3. What is dirty reading? Phantom read? Unrepeatable?

  • Drity Read: a transaction has updated a copy of data, and another transaction has Read the same copy of data. For some reason, the first transaction has rolled back, and the data Read by the second transaction is incorrect.
  • Non-repeatable read: Data inconsistency between two queries of a transaction. This may be because the original data updated by a transaction was inserted between the two queries.
  • Phantom Read: a transaction where the number of pens is inconsistent between two queries. For example, if one transaction queries for rows and another inserts new columns, the previous transaction will find columns that it did not have before on subsequent queries.


What is the isolation level of a transaction? What is the default isolation level for MySQL?

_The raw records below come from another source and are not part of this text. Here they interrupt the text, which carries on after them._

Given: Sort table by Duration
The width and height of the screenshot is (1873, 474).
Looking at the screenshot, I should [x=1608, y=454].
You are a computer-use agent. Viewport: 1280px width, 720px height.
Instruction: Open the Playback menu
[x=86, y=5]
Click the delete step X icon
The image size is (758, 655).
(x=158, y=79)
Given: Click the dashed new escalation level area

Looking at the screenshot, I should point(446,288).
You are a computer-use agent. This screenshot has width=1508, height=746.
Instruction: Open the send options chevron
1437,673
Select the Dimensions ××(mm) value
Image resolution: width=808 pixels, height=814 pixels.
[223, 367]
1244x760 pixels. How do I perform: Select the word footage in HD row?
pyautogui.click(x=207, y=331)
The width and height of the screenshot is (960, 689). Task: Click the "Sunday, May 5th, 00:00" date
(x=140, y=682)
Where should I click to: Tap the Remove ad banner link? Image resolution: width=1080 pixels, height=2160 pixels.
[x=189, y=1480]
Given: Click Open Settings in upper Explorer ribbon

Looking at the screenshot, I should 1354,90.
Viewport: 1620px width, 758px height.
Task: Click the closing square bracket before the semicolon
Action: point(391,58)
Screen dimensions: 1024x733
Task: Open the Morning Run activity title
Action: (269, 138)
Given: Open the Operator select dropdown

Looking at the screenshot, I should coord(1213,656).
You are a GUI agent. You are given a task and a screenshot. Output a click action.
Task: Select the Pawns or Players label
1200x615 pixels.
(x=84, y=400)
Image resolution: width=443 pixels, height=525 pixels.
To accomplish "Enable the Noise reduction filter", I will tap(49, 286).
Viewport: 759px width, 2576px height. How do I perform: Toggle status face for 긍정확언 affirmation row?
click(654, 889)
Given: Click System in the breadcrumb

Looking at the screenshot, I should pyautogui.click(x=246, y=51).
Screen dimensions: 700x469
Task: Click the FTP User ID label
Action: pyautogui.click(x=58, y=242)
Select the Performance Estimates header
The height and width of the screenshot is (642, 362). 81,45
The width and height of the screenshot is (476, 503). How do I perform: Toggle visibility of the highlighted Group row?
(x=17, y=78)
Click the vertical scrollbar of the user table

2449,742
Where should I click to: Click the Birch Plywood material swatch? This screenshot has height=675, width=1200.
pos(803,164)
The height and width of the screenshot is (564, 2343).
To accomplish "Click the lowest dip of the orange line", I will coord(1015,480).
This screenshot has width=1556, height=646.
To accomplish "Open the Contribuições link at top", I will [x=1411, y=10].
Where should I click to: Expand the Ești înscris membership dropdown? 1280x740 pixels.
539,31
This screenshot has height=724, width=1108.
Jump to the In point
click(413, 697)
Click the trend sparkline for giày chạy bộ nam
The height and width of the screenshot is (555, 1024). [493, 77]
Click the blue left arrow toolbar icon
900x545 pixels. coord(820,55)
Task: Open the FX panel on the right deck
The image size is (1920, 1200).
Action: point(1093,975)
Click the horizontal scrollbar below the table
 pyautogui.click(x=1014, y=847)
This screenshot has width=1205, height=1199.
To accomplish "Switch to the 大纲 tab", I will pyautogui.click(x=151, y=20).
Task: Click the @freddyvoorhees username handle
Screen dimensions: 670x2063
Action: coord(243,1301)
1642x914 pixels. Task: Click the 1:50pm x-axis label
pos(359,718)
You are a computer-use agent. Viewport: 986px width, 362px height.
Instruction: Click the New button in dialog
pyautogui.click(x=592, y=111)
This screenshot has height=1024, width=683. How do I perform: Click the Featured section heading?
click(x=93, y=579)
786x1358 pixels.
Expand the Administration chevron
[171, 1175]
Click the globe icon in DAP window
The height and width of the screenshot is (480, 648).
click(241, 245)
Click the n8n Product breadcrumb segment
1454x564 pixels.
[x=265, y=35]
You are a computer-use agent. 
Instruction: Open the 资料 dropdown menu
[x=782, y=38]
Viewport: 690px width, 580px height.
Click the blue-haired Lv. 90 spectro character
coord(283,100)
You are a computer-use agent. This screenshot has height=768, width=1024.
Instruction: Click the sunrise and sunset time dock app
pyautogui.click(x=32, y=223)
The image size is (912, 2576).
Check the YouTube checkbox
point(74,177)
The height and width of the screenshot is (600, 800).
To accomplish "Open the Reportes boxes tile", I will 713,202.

In order to achieve the four characteristics of transaction, the database defines four different transaction isolation levels, which are Read uncommitted, Read committed, Repeatable Read, Serializable. The four levels solve the problems of dirty reads, unrepeatable reads, and phantom reads one by one.
Isolation level
Dirty read
Unrepeatable read
The phantom read
READ-UNCOMMITTED
Square root
Square root
Square root
READ-COMMITTED
x
Square root
Square root
REPEATABLE-READ
x
x
Square root
SERIALIZABLE
x
x
x
The SQL standard defines four isolation levels:
  • Read-uncommitted: The lowest isolation level that allows UNCOMMITTED data changes to be READ, potentially resulting in dirty, illusory, or unrepeatable reads.
  • Read-committed: Allows concurrent transactions to READ data that has been COMMITTED, preventing dirty reads, but magic or unrepeatable reads can still occur.
  • REPEATABLE-READ: Multiple reads of the same field are consistent, unless the data is modified by the transaction itself. This can prevent dirty reads and unrepeatable reads, but phantom reads are still possible.
  • SERIALIZABLE: Highest isolation level, fully subject to ACID isolation level. All transactions are executed one by one so that interference between transactions is completely impossible. That is, this level prevents dirty reads, unrepeatable reads, and phantom reads.
REPEATABLE_READ isolation level used by Mysql READ_COMMITTED isolation level used by Oracle
The implementation of transaction isolation mechanism is based on locking mechanism and concurrent scheduling. Among them, concurrent scheduling uses MVVC (Multi-version Concurrency Control), which supports concurrent consistent read and rollback by saving modified old version information.
Most database systems have read-committed isolation: because the lower the isolation level, the fewer locks are COMMITTED, but remember that InnoDB storage engine uses **REPEATABLE READ ** by default without any performance penalty.
InnoDB storage engine typically uses the **SERIALIZABLE ** isolation level for distributed transactions.


The lock

Do you know about MySQL locks

When a database has concurrent transactions, data inconsistencies may occur, and some mechanism is needed to ensure the order of access. The locking mechanism is such a mechanism.
Just like a hotel room, if people go in and out at random, there will be many people snatches for the same room, and a lock will be installed on the room. Only the person who has obtained the key can enter and lock the room, and others can use it again only after they have finished using it.

The relationship between isolation levels and locks

At the Read Uncommitted level, shared locks are not required to Read data so that it does not conflict with exclusive locks on modified data
At the Read Committed level, shared locks are added to Read operations but released after the statement is finished.